Take the entries that follow and return only the lines from the one with "Click sender name 警察庁 in the From line" through the final line, leaving every picture behind.

# RECORDS SUPPLIED
________________________________________

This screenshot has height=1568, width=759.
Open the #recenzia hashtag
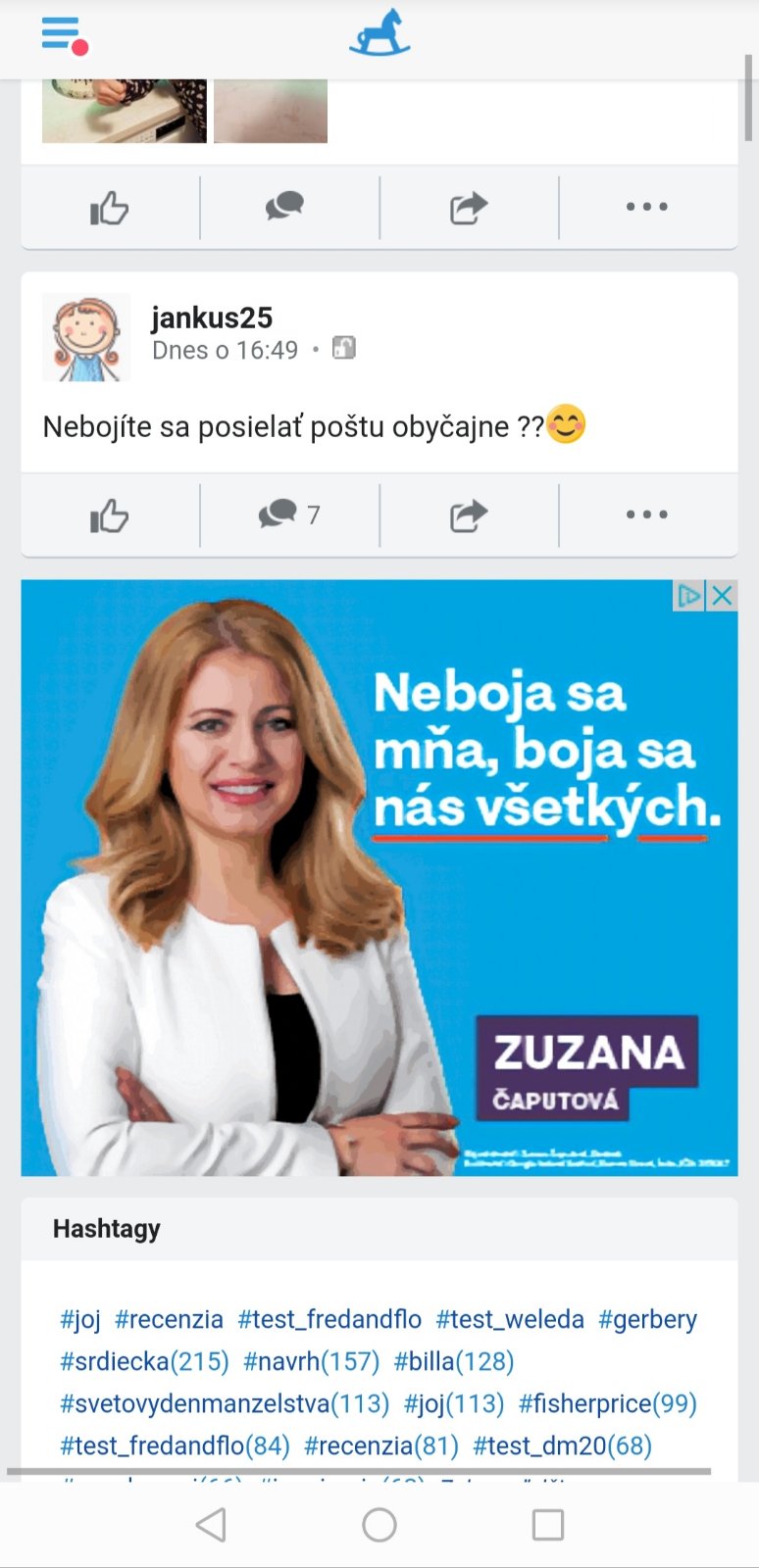[169, 1319]
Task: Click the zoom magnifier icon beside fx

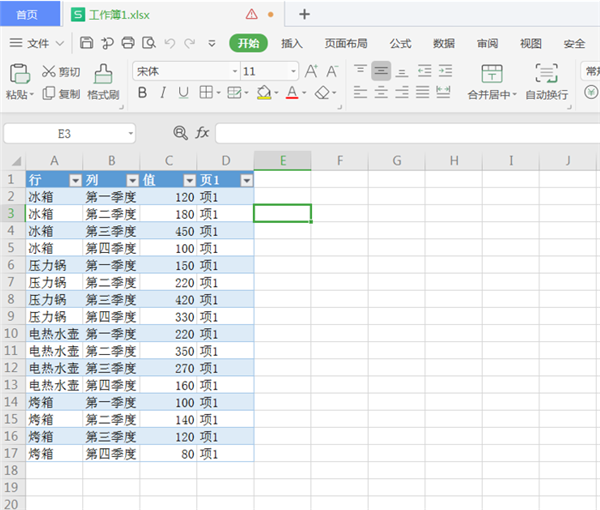Action: pos(180,133)
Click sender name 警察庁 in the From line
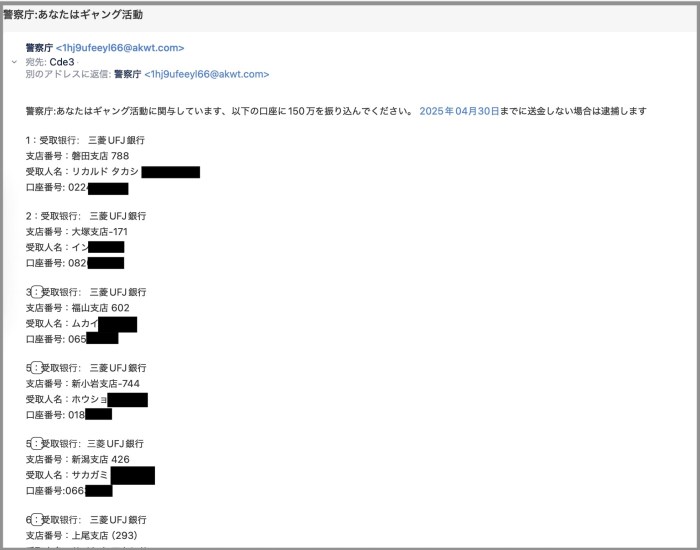The image size is (700, 550). (39, 48)
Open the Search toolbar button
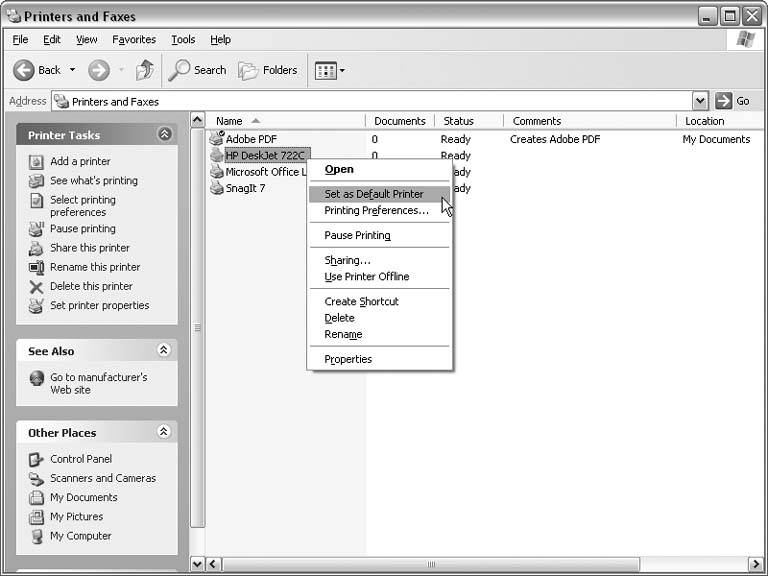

________________________________________

# RESULT OF THE TASK
Click sender name 警察庁 in the From line
The image size is (700, 550). (39, 48)
Open the Search toolbar button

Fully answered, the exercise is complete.